An estimated $200 billion per year is required for a global transformation to deforestation-free agriculture.

 A statement made available to Daily Trust on behalf of 13 climate change NGOs by Susan Tonassi stated that forest and land-use could contribute 30% of the climate mitigation needed to achieve the goals of the Paris Agreement.

The climate change focus group worried that forests receive only a fraction -2% – of international development finance to mitigate climate change.

The statement noted that with the Tropical Forest Alliance 2020, approximately $50-100 billion annually could be invested in sustainable agricultural intensification, restoration of degraded lands and livestock management.

Countries also need support to strengthen their institutions, policies and forest governance.

“Over $777 billion has been spent on agriculture and land-intensive development since 2010, in the form of investments and subsidies from governments, the private sector and international donors.

 “This number dwarfs finance in support of forests: $2.7 billion investment in green commodities, or $8.1 billion in international public finance to support countries that seek to reduce tropical deforestation,” the statement reads in parts.

To stop the loss of forest protection has to be factored into agricultural, infrastructure, and other investments. Redirecting finance toward sustainable land use promotes healthier and more productive landscapes in producer countries while reducing deforestation.

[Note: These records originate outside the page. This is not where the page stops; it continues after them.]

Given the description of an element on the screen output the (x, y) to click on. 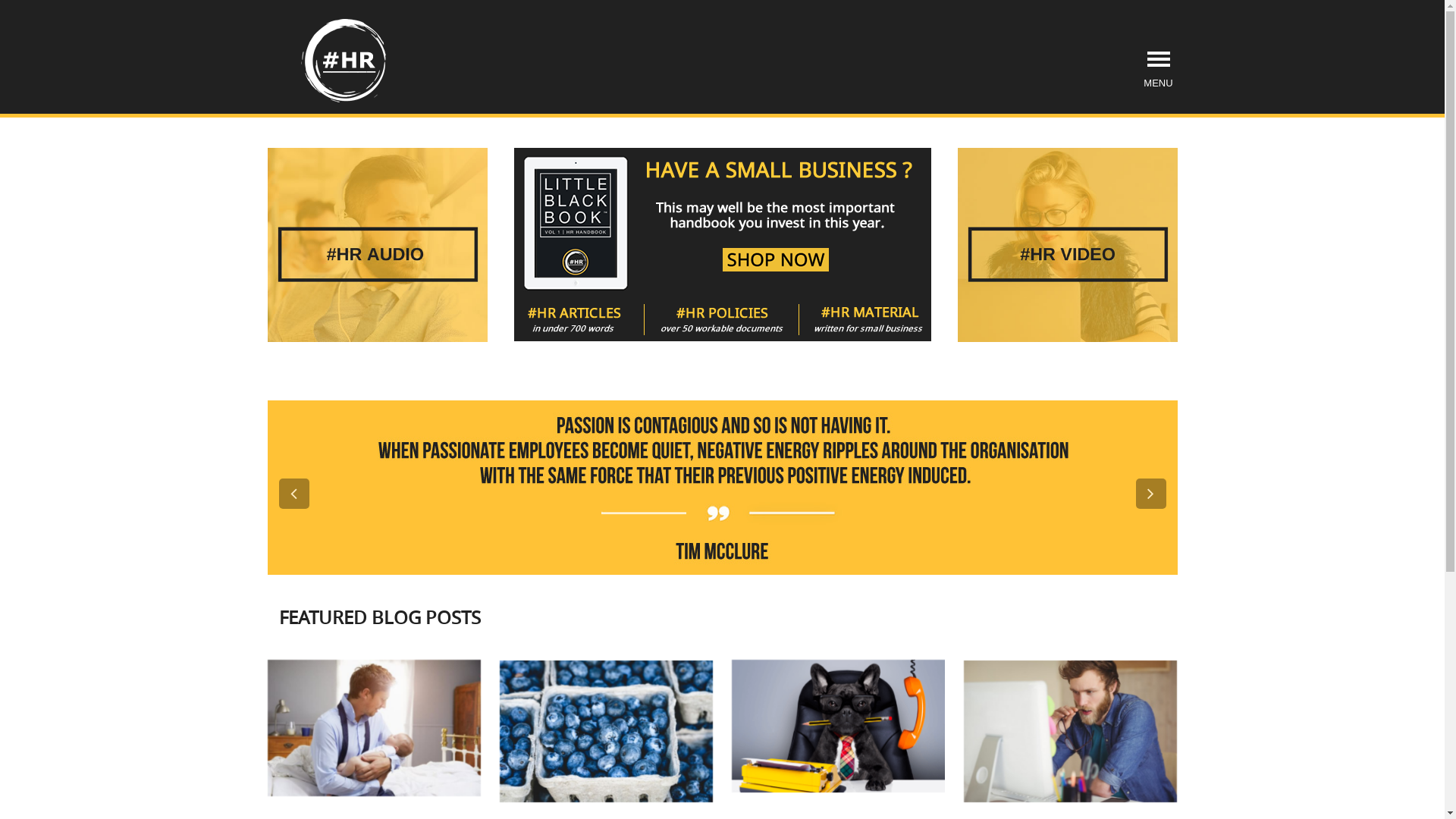
#HR Audio Element type: hover (376, 244)
#HR Video Element type: hover (1066, 244)
#HR SHOP! Element type: hover (722, 243)
Given the description of an element on the screen output the (x, y) to click on. 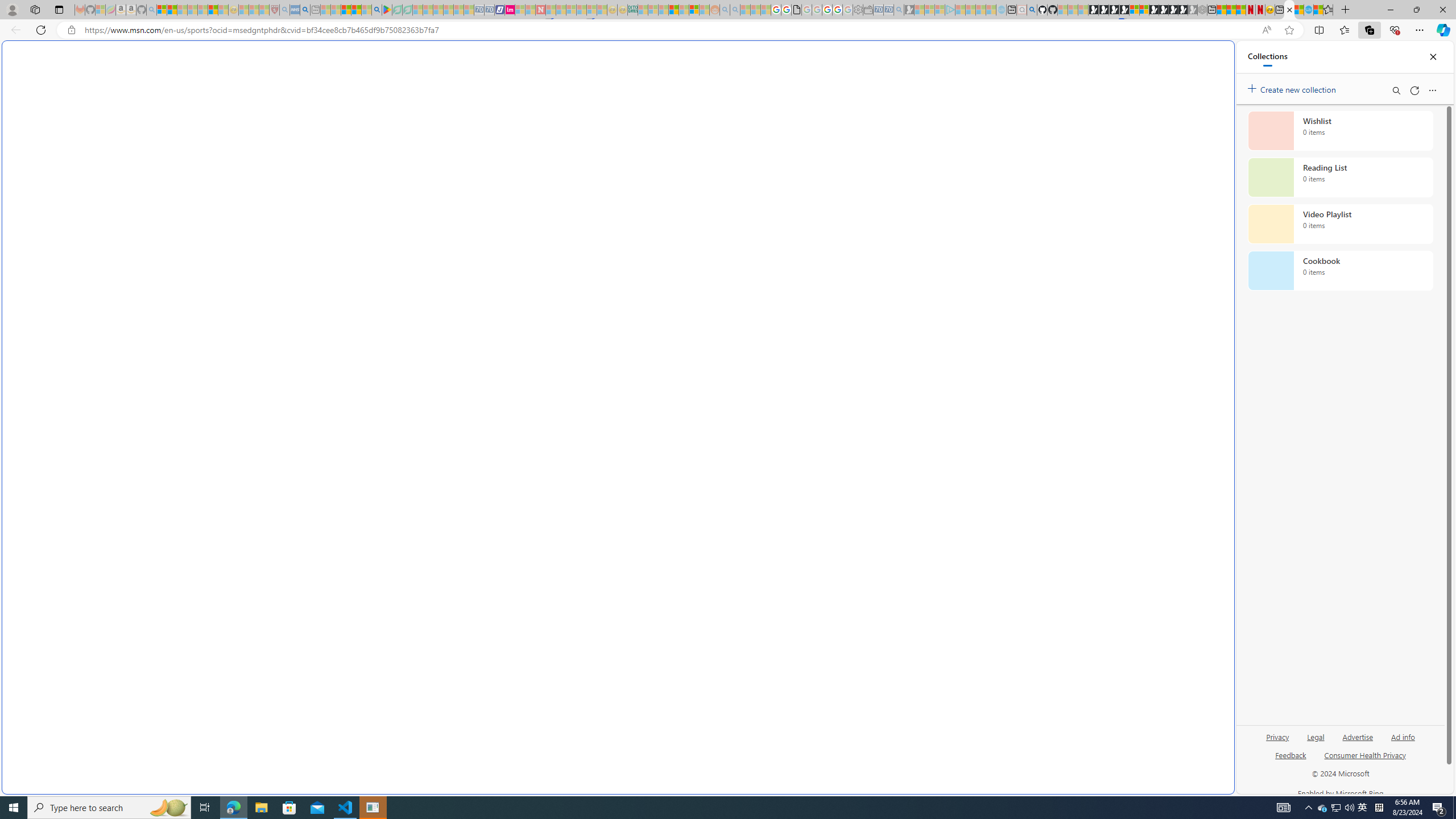
Tabs you've opened (885, 151)
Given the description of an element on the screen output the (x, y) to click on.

The group advocated a public-private dialogue that helps to redirect subsidies and supports deforestation-free commodities could help deploy finance strategically with the goal of leveraging private investments.

It added that new financial instruments could help to support farmers, de-risk investments and promote integrated landscape investments that combine an increase in agricultural productivity with the protection of forests and other ecosystems.

The 13 Climate change NGOs include Climate Focus, Conservation International, Forest Trends, The Nature Conservancy and Stockholm Environment Institute among others.